Com origem no Ciclo do Pastoreio, quando surgiu nos terreiros das senzalas, nas fazendas de gado, empurradas do litoral para o sertão nordestino, a brincadeira de boi se espalhou pelo país e chegou à Amazônia, daí o motivo que levou à afirmação de Mário de Andrade de que “O boi é o bicho nacional por excelência”.

De um processo histórico doloroso das imposições políticas e econômicas da colonização, o bumba-meu-boi ou boi-bumbá é, hoje, importante instrumento de conscientização da história social dos povos indígenas e de negros africanos escravizados pelo processo colonial e, é também, um bem cultural de resistência por onde reverberam as lutas atuais dos povos e comunidades tradicionais. Sérgio Ivan Gil Braga afirma que “o boi é bom para pensar”.

O registro mais antigo sobre o Boi nas ruas de Manaus é de meados do século XIX, feito em 1859 por Avé-Lallemant. Tradição das ruas e terreiros da cidade, ganhou maior vigor e difusão com os mais de 500 mil nordestinos que vieram para a região no período do ciclo da borracha.

Herdeiro dos bois do século XIX, o Corre Campo é um legado que atravessa gerações como o mais antigo Boi de Manaus em atividade.

Fundado em 1 de maio de 1942 por jovens negros do Bairro de Cachoeirinha, em devoção a Santo Antônio, São Pedro, São João e São Marçal, com as bençãos de Mãe Joana Gama, Mãe Quintina Menézia e Mãe Zulmira.

Tradição afro indígena que resiste, persevera e perpassa os séculos, faz de sua bandeira um grito de alerta, um canto de paz, de amor e respeito pela nossa gente e hoje comemora 80 anos de luta e resistência cultural, superando as adversidades, valorizando a diversidade etno-cultural e a sustentabilidade do Amazonas e do Brasil.

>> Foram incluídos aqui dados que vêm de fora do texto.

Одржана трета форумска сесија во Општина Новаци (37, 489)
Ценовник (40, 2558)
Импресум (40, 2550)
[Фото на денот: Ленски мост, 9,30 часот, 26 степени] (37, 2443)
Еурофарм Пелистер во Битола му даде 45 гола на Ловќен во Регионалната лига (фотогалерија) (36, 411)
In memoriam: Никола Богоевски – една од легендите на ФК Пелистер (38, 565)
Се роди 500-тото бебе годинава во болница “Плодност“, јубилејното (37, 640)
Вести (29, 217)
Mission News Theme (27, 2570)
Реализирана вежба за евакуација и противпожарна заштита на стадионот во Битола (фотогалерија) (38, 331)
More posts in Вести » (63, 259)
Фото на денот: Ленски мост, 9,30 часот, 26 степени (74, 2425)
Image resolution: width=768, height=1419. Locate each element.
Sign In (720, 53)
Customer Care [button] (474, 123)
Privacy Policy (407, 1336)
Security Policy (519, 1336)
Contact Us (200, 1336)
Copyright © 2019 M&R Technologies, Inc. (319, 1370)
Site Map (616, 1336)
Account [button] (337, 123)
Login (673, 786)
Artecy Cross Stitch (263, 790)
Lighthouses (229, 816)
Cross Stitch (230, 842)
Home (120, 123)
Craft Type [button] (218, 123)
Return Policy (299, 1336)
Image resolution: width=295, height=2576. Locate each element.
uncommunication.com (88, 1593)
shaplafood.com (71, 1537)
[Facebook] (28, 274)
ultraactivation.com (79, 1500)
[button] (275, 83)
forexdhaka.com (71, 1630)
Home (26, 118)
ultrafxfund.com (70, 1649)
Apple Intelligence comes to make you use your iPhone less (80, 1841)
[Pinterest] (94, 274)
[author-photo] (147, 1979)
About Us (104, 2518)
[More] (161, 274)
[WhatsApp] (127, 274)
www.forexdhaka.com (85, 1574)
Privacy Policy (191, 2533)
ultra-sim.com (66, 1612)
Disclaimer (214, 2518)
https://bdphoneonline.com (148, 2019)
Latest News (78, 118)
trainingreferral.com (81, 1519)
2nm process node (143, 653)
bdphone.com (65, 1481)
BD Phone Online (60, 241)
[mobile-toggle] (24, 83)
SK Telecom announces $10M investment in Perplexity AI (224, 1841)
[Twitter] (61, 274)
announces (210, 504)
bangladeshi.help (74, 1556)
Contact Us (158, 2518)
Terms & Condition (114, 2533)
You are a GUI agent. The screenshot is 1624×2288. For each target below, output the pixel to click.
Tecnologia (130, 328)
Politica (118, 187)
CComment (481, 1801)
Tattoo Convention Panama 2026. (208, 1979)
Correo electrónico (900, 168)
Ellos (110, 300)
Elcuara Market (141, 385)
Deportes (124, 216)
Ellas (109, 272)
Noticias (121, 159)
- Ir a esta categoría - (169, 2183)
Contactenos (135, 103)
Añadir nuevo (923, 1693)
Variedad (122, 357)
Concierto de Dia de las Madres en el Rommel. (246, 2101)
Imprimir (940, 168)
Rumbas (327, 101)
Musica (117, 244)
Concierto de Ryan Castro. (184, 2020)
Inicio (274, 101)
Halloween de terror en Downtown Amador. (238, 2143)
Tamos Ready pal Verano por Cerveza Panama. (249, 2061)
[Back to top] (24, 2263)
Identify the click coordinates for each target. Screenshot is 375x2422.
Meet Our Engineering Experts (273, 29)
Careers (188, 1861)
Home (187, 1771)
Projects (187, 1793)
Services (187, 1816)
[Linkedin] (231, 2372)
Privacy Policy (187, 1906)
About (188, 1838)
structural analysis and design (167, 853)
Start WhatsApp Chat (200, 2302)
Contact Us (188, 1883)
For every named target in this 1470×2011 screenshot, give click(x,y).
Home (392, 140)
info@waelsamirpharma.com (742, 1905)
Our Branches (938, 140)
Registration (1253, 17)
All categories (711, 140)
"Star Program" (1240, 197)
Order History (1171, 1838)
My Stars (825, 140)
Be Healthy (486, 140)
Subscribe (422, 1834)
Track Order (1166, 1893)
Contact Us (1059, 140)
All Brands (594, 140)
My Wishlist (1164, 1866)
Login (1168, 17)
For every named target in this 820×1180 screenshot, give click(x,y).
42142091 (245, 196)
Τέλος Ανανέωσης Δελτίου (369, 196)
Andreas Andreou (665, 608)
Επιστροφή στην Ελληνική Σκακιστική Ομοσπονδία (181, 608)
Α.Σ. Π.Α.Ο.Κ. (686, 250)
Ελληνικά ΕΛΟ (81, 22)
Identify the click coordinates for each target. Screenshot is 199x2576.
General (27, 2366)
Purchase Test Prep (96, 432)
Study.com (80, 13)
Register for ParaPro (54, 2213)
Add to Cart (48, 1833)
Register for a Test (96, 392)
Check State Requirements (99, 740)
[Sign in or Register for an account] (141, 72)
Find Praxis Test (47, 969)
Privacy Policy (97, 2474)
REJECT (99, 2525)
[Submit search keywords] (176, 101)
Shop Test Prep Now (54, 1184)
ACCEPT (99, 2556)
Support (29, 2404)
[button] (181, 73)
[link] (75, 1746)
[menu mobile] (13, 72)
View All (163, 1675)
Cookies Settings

O mapa na testa simboliza nossa nação, por isso nossos Rapazes se apresentam de verde e amarelo. O vermelho e dourado em nosso estandarte são de Iansã, por isso nossos Vaqueiros se apresentam de vermelho e branco.

As fitas multicores nos chifres manifestam nosso respeito às pluralidades e diversidades, por isso nossas Tribos indígenas se apresentam com profusão de cores. Assim é o Corre Campo, um brinquedo, um folguedo, um lúdico manifesto popular de resistência contra todas as formas de preconceito e opressão.